** Supplied records follows **

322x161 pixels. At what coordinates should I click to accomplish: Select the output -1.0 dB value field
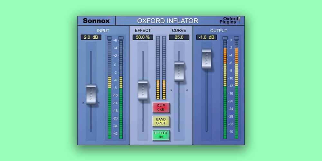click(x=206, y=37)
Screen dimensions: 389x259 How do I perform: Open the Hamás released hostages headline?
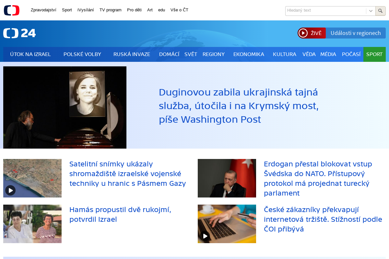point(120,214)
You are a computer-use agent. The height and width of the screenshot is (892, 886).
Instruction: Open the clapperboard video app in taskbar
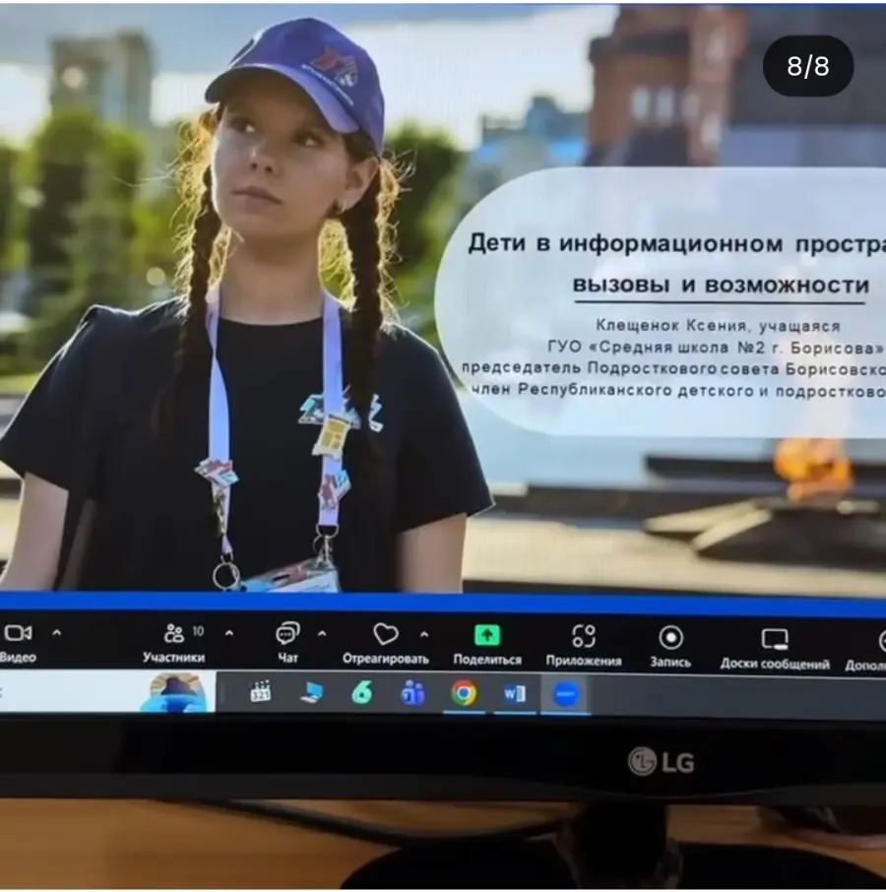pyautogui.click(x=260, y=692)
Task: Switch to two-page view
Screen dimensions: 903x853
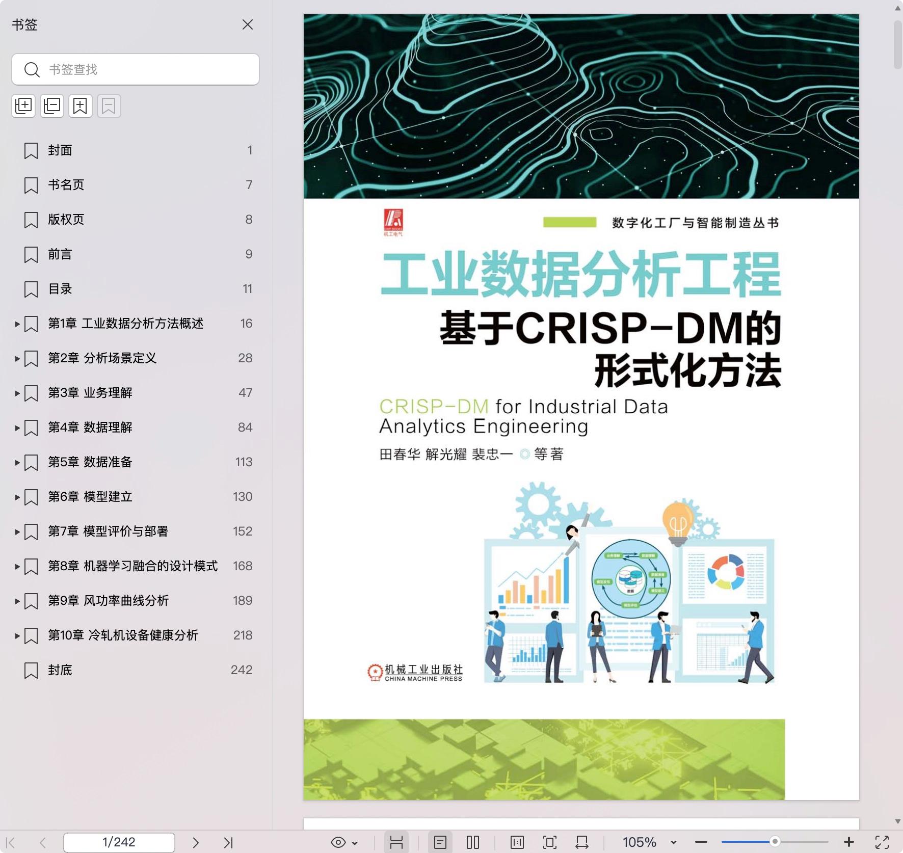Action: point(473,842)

** End of Supplied records **
** Supplied records follows **

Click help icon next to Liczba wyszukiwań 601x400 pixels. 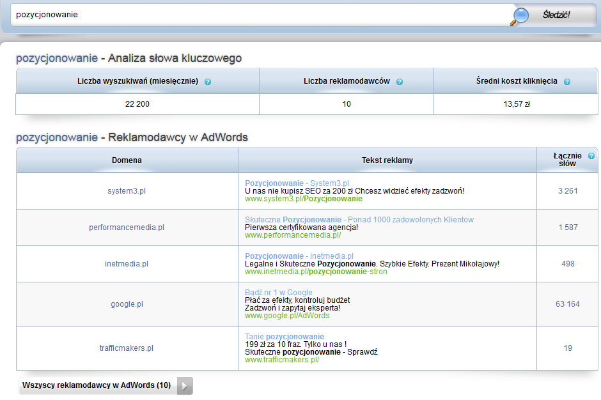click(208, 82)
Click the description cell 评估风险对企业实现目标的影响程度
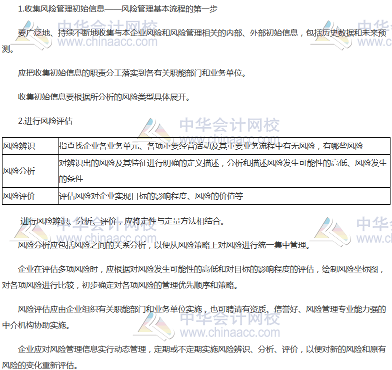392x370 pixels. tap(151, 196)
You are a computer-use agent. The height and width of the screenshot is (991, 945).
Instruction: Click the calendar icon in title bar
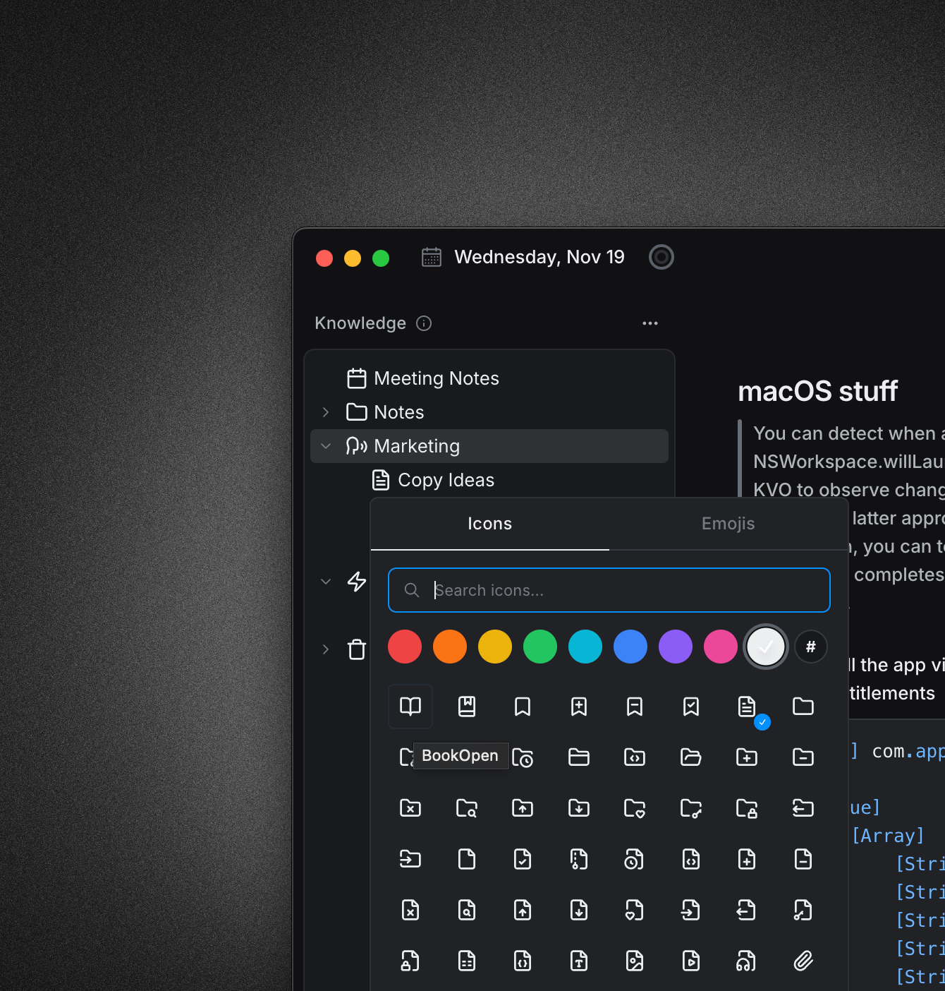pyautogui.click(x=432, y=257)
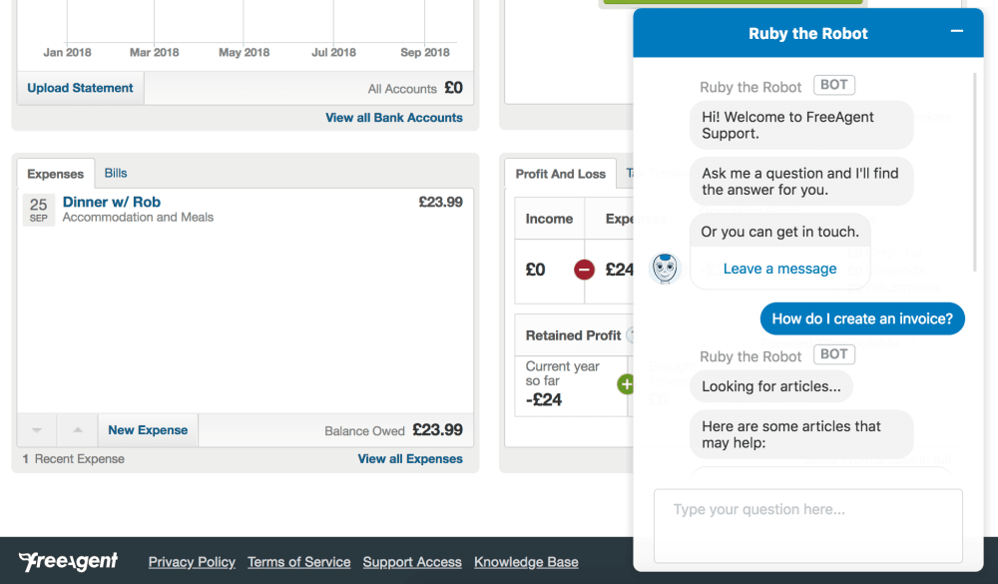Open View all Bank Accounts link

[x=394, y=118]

** End of Supplied records **

**What the task requires:**
From the entries above, return each line with the word "screenshot" in it.

**Response:**
You are a computer-use agent. The height and width of the screenshot is (892, 886).
You are a computer-use agent. The height and width of the screenshot is (991, 945).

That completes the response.